» The data:
= = =
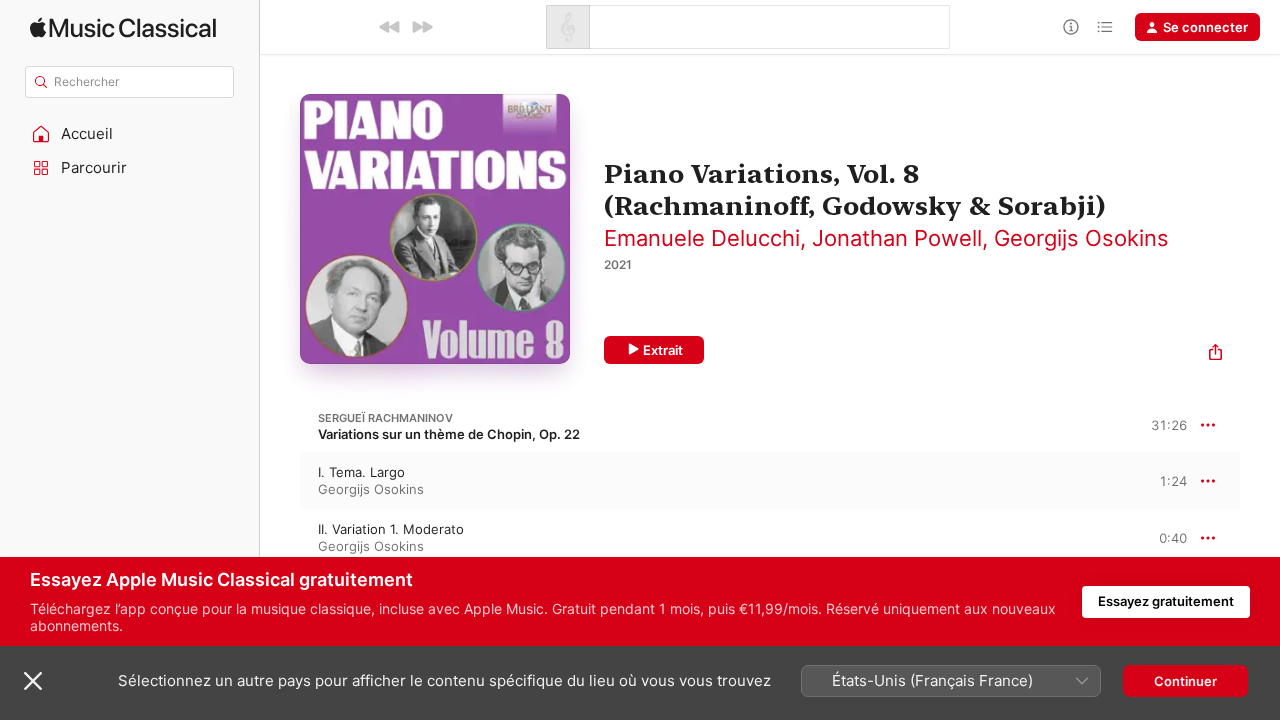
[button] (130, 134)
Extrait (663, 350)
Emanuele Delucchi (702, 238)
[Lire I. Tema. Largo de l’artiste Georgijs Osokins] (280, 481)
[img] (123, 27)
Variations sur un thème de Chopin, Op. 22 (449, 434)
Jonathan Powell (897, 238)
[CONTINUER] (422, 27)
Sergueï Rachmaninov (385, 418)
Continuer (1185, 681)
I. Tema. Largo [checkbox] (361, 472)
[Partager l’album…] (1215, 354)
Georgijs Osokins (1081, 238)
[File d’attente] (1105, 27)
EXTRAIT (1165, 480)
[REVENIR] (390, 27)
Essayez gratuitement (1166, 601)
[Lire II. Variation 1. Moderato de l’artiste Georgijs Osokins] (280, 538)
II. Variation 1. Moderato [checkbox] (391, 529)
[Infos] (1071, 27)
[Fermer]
= = =
» Description of the task:
Please count the lines in the material above that hold the word "Georgijs", and give only the total.

» Answer to this task:
3